Because if anybody there or anywhere else thinks the Donald Trump and Bernie Sanders uprisings are going to just peter out by the fall to clear the way for an easy Clinton landslide win, think again.

British Prime Minister David Cameron didn’t call the referendum vote thinking Leave would win the day in the UK, either. He was just following up on an empty campaign promise, and the smart money wasn’t just on Remain winning, but doing so convincingly, and putting the Brexit nonsense to bed for good.

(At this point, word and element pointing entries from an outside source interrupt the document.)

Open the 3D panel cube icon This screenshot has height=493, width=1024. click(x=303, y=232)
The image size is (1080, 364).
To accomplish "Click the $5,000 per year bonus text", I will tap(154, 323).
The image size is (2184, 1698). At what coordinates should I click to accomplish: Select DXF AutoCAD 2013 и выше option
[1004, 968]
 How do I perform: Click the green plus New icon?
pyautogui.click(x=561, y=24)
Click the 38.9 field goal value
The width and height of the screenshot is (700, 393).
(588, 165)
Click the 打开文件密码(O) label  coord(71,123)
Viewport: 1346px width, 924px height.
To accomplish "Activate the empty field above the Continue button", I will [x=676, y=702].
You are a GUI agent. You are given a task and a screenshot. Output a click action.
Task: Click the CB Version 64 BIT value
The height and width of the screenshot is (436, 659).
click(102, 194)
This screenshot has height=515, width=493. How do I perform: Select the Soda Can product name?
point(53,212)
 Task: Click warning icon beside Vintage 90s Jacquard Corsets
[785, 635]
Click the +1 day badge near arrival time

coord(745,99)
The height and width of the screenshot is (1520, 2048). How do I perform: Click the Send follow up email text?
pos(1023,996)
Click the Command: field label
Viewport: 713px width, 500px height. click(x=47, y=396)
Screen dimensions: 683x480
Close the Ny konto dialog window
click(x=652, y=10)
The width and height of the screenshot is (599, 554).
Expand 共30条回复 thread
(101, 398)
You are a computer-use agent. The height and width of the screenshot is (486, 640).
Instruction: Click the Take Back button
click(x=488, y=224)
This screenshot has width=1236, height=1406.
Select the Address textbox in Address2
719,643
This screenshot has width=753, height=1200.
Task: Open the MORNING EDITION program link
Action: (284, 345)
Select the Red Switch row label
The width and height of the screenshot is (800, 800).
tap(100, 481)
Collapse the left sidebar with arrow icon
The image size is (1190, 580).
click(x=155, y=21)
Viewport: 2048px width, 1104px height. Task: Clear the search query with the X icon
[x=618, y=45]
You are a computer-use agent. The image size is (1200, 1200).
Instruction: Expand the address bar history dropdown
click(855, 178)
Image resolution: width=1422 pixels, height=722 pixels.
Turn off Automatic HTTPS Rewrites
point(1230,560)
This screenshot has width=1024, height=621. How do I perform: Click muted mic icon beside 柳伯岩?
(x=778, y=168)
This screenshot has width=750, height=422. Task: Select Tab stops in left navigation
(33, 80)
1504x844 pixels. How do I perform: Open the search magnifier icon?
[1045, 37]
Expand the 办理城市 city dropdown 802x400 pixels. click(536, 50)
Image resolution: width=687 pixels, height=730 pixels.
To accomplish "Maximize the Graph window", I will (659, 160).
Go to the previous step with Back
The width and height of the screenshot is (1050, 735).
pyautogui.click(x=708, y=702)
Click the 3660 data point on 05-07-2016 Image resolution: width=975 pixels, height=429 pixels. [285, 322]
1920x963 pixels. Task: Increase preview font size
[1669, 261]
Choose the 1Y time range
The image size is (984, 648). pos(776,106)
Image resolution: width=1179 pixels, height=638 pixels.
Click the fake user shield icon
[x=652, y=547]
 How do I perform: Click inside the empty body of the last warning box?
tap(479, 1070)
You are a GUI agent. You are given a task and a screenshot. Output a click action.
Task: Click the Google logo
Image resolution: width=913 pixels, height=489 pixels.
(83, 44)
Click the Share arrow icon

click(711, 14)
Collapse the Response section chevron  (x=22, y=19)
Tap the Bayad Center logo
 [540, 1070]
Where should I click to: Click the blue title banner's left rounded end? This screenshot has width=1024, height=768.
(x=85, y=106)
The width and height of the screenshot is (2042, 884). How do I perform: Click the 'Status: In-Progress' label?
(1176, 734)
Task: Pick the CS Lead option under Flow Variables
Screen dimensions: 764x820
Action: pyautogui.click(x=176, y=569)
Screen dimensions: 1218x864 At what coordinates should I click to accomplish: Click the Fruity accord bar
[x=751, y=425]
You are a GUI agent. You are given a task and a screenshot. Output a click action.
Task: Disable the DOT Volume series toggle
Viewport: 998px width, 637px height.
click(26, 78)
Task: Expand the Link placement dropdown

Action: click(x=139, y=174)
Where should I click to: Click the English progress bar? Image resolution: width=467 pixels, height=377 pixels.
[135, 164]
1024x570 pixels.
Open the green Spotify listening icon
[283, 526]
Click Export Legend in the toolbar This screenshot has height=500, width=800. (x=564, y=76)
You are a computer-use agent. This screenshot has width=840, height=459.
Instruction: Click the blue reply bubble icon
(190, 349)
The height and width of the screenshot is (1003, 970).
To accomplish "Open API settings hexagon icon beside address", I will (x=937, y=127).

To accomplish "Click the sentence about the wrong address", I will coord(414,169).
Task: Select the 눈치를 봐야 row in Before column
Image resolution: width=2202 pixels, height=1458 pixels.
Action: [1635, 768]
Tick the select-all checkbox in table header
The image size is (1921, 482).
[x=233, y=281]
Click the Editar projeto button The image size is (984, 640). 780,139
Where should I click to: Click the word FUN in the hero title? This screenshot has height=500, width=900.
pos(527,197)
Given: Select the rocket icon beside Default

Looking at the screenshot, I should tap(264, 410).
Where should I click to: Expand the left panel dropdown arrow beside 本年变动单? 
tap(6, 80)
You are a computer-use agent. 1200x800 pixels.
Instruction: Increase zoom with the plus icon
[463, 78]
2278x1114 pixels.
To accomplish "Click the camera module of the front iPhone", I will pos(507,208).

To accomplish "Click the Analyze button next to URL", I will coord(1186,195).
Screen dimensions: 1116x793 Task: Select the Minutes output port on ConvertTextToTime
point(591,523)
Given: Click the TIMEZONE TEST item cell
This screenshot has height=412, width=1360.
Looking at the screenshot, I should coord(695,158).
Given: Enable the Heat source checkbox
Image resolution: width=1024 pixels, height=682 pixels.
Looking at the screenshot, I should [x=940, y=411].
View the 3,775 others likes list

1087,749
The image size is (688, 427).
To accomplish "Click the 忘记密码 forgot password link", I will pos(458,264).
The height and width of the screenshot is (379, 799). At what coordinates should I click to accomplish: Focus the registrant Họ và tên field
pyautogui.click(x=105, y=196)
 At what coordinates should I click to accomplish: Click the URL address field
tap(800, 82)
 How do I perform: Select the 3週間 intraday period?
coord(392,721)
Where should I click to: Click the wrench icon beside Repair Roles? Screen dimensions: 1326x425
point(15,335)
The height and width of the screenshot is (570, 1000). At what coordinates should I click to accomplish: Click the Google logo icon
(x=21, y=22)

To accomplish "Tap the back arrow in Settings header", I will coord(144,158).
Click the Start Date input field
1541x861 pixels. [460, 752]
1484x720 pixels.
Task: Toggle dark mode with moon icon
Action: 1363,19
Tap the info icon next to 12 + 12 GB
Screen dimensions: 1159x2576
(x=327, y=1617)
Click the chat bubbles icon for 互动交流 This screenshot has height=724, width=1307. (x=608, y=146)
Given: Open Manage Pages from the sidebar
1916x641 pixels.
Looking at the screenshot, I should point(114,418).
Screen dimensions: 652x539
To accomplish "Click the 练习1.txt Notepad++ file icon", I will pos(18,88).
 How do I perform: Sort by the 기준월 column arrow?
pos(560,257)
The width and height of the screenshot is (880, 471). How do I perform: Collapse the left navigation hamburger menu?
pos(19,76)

And we saw how that all worked out.

There is nativist sentiment on the part of the far right at play in the Brexit shocker, to be sure. But just as we’ve seen in America with the appeal of the very different Trump and Sanders to their very different constituencies on the right and the left, the Leave forces were able to tap into an undercurrent in a forgotten political class that spans the ideological spectrum to build their winning coalition.

Disaffected working-class folks on the right and left in the UK formed the backbone of Leave, just as the same formed the backbone of the Trump and Sanders movements here in the U.S.

Interesting is how the Conservatives and Labor both backed Remain in the Brexit debate. The outcome, it seems, harkens almost to a proletarian revolt against the elites as much as anything else.

Clinton, in the States, would be wise to recognize this. The assumption in the chattering classes here is that she wins in November in a Nixon-beats-McGovern- or LBJ-beats-AuH20-type landslide, and maybe she does, but not if she plays this as politics-as-usual.

Trump, for all his disorganization and tendency to stick his junk in the mashed potatoes on the buffet line just because he thinks it’s hilarious and knows it will get attention, has a coalition resembling Leave as his tailwind: the nativists who lap up his talk about Latinos, Muslims and women, and the disaffecteds who checked out of politics a generation ago because they didn’t think either the Rs or the Ds gave a crap about them, and that it was all just a game that pointy-headed people play.

A key here for Clinton is that one difference between the upcoming U.S. election and the Brexit vote is Sanders, whose near-upset in the Democratic presidential race gave voice to the disaffecteds on the left.

If Clinton can co-opt the Bernie Bros, November could turn out to be Nixon or LBJ beating up on McGovern or Goldwater.

If the Clinton we were talking about here was the 1990s version of Bill, I’d have no doubt that he’d be on top of what needed to be done, the way he stole Ross Perot’s thunder, twice, to get elected and re-elected.

The Bill of 2016, and the Hillary of 2016, don’t strike me as being that savvy. And the more that they marginalize Bernie to run, triangulating, to the center to try to steal votes from Republican elites who can’t fathom right now that they could ever pull the lever for Trump, the more they’re going to find out, the hard way, on a certain Wednesday in November that they’ve misread things.

The power in politics right now is with the people, not the elites.

Think I’m overstating things there? The UK is leaving the EU.